Copy every line of the following data that includes the string "který".

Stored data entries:
+===+

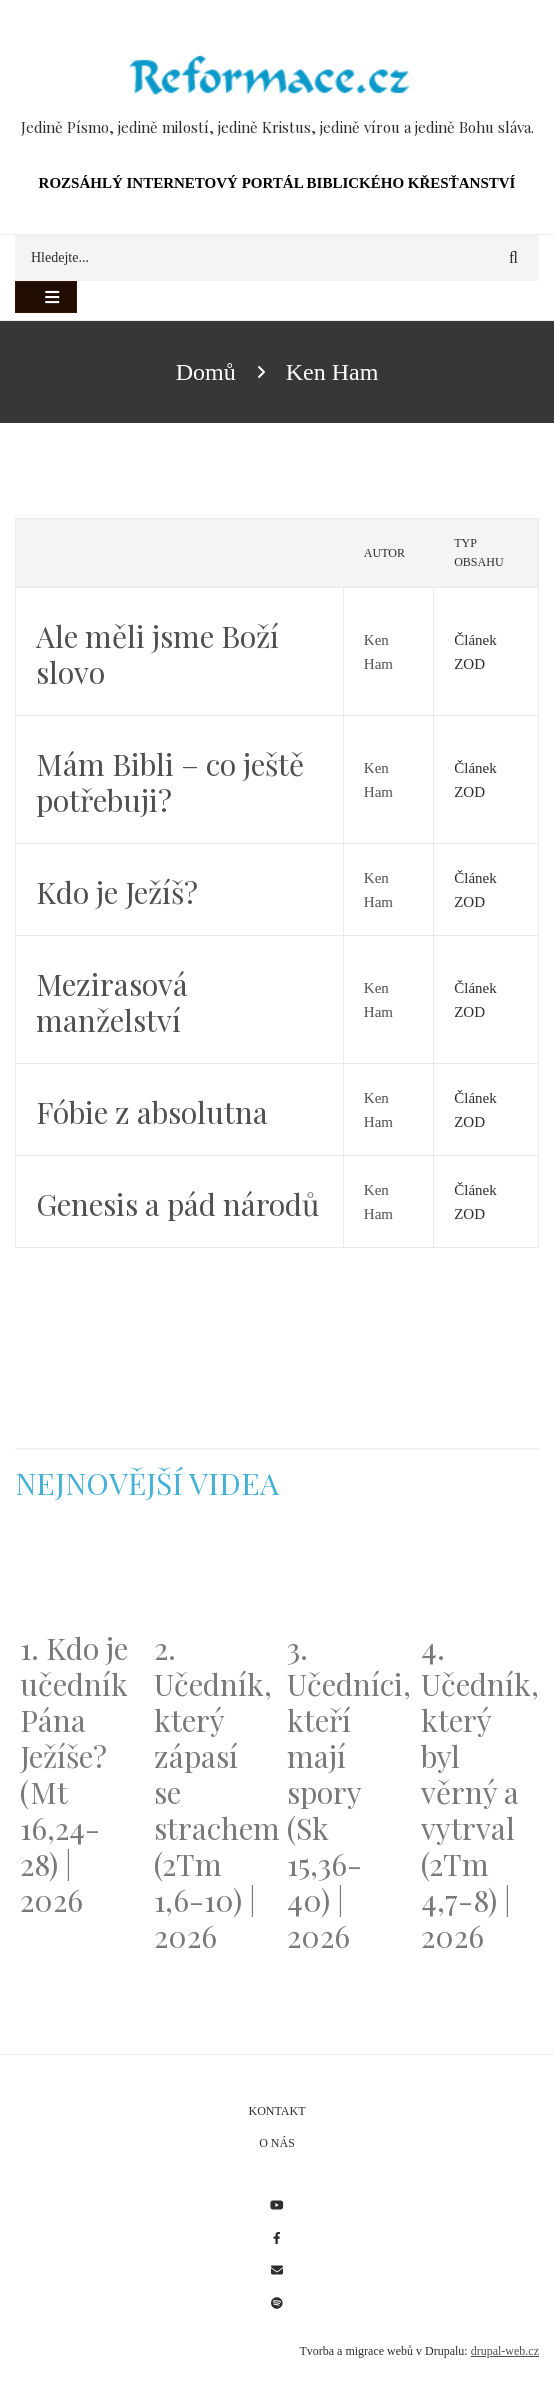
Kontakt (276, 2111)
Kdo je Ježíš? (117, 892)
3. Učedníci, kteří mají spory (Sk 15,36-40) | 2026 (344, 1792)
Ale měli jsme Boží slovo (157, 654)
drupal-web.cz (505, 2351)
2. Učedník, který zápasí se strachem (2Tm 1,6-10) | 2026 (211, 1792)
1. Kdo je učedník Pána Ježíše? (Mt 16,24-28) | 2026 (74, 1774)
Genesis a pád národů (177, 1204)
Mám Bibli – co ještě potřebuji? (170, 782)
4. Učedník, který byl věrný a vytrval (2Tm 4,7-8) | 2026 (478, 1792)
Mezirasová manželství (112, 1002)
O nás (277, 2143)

+===+

Task solution:
2. Učedník, který zápasí se strachem (2Tm 1,6-10) | 2026 (211, 1792)
4. Učedník, který byl věrný a vytrval (2Tm 4,7-8) | 2026 (478, 1792)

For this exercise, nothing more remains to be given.